**Work order 1**
According to the article on Southern DHB endoscopy wait times, in how many of the reviewed cases did the report find delays in diagnosis?
**Work order 2**
Reproduce the part of the Southern DHB endoscopy article starting at "Southern DHB report" and ending at "be better understood.".
**Work order 3**
Continue the Southern DHB endoscopy article past its last sentence.

**Exercise passage**
━━━
Southern DHB report into endoscopy wait times released
Southern DHB has aligned its processes for accessing colonoscopies at Dunedin and Southland Hospitals since commissioning an external report into the Assessment of Diagnostic and Treatment Times for Endoscopic Cases.
It will also be undertaking a further review and investing in building stronger internal relationships to better handle cases where endoscopies are being requested, but standard criteria are not being met.
Chief Medical Officer Dr Nigel Millar says that the final version of report that was commissioned into the service raised important issues that need to be better understood.
The report, released today, looked at 20 cases, spanning several years, that had been selected for review due to concerns about their management. It found delays in diagnoses in 10 of these cases.
Dr Millar acknowledged these occurred in a context of many thousands of colonoscopies having been performed over this time period.
Southern DHB has long met wait time targets for colonoscopies, for patients whose referrals are accepted in line with national criteria. However concerns were raised relating to some patients whose referrals did not meet national criteria, but where specialists believed a colonoscopy was necessary.
Since receiving the report in its draft form, the process for specialists to review cases where patients who did not meet the general criteria for colonoscopy, but believed such an exploration was warranted, has now been implemented at Southland Hospital, as it is in Dunedin.
A further review will look at 102 cases where questions have been raised around patients’ care pathways. These pathways will be examined against a control group of patients whose pathways were as expected.
“Any case of delayed care needs to be taken seriously. However, it is recognised that bowel symptoms, such as pain and bloating, are non-specific and in many people are not the result of gastrointestinal tumours.
━━━
**Extracted material**
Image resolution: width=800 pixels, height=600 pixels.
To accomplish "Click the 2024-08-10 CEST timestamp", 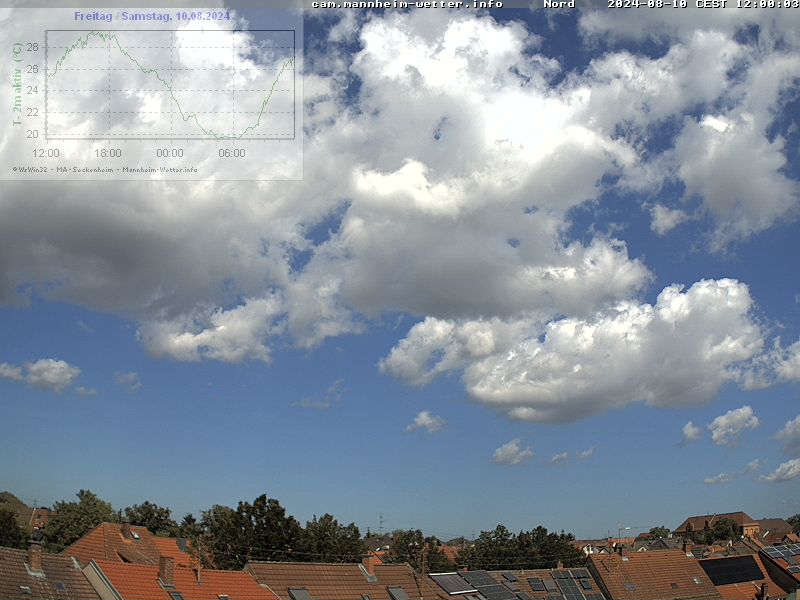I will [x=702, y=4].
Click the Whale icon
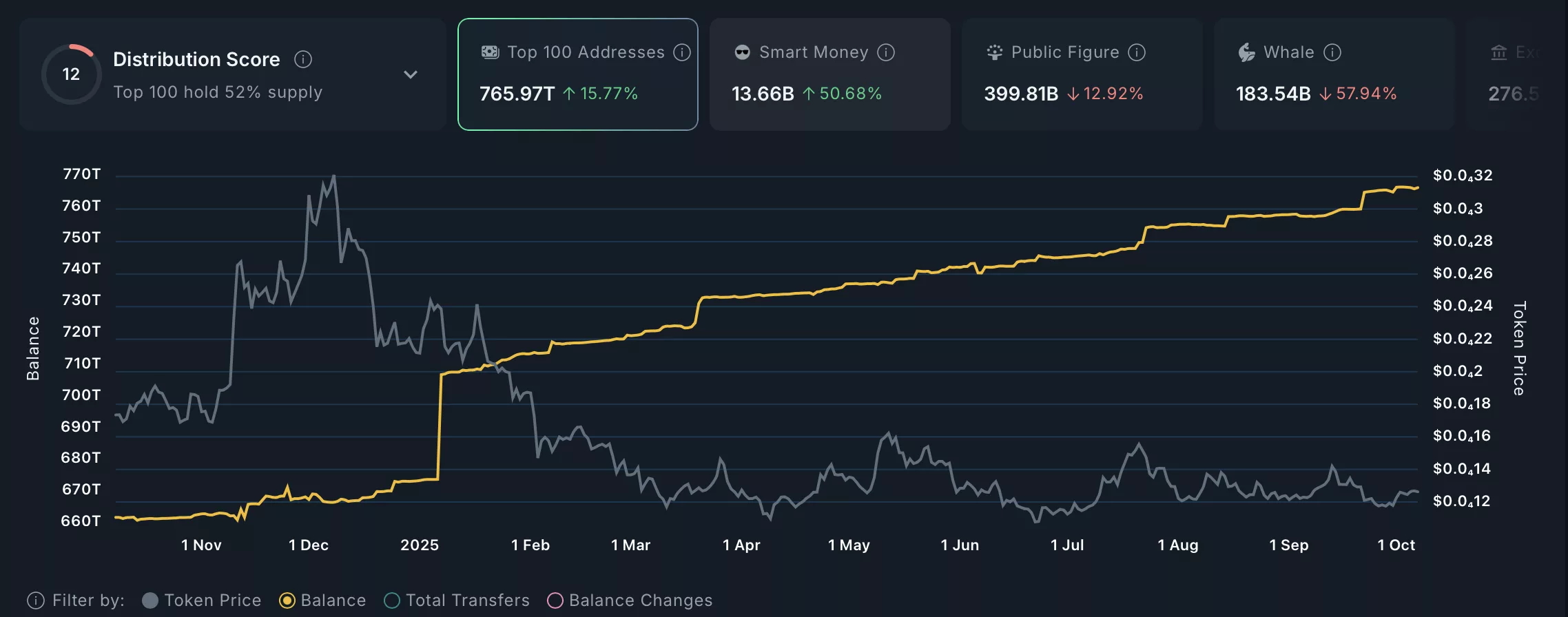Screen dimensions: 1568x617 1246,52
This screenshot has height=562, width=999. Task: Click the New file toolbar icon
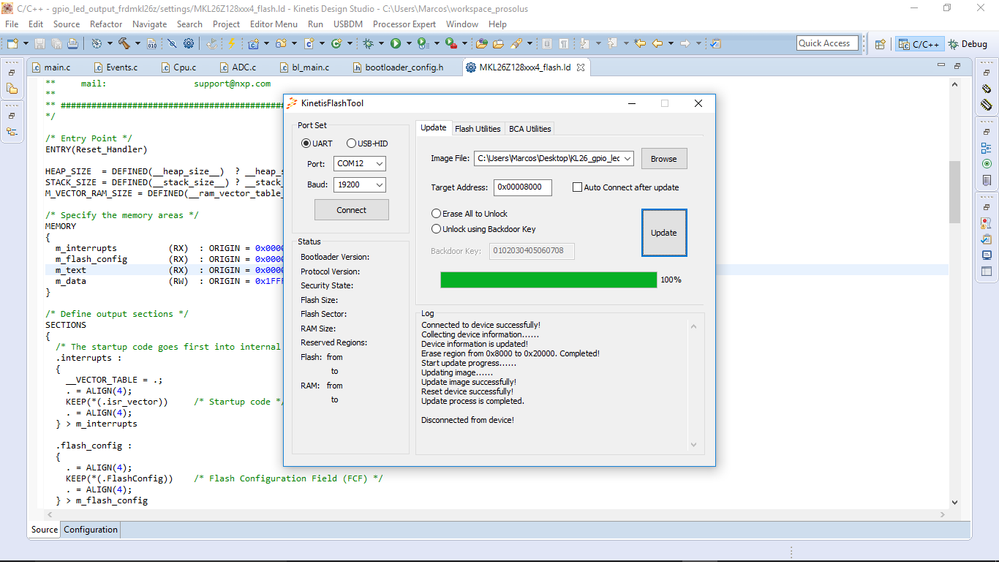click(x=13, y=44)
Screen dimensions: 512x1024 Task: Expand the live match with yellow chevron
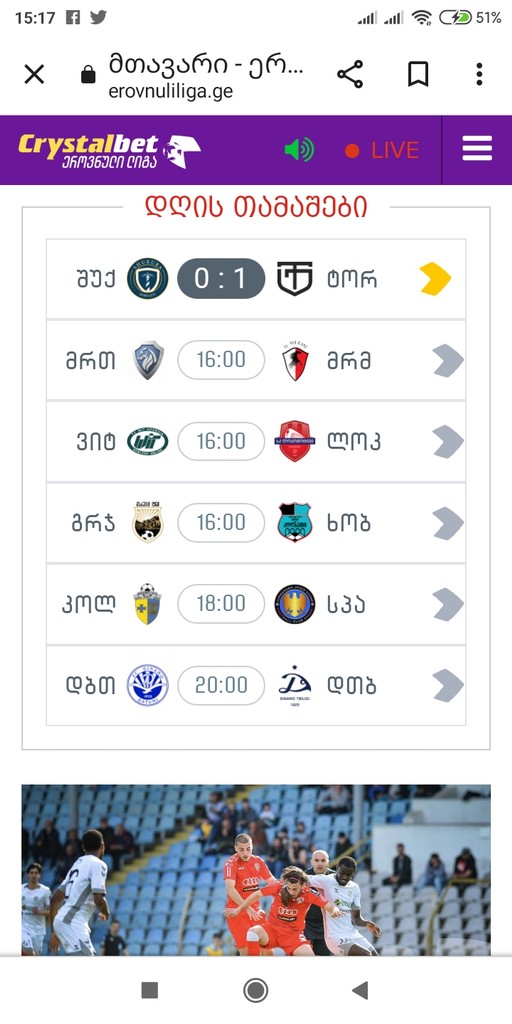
━━━
**Exercise response 1**
10 of the 20 cases

**Exercise response 2**
Southern DHB report into endoscopy wait times released
Southern DHB has aligned its processes for accessing colonoscopies at Dunedin and Southland Hospitals since commissioning an external report into the Assessment of Diagnostic and Treatment Times for Endoscopic Cases.
It will also be undertaking a further review and investing in building stronger internal relationships to better handle cases where endoscopies are being requested, but standard criteria are not being met.
Chief Medical Officer Dr Nigel Millar says that the final version of report that was commissioned into the service raised important issues that need to be better understood.

**Exercise response 3**
Clearly, it is impractical to investigate everyone who presents with these symptoms, so additional risk factors are applied such as examination findings, the duration of symptoms, unexplained bleeding and results of blood or stool tests.”
“Unfortunately, there is always a possibility this misses some cases in people who are referred, but not accepted, for publicly funded colonoscopy.”
However widening access to colonoscopy, to investigate symptoms that have been shown to be less likely to be due to gastrointestinal tumours, has the unintended consequence of developing longer waiting lists, and delaying access to those patients with symptoms shown to be more likely to be associated with a cancer diagnosis, Dr Millar says.
“This is a challenging balance to strike, and we appreciate the sincere concern all clinicians experience, and have shared with us, in managing this.”
Dr Millar says this challenge is why it is so important that Southern DHB has joined the national bowel screening programme, and notes the participation rates in the South are among the highest in the country, particularly for Māori.
The programme has so far detected 80 cancers that would not otherwise have been detected, and polyps (precancerous lesions) in over 700 patients.
“This a critical step to reducing late-presentation cancers and gives us an important foundation to move forward from.”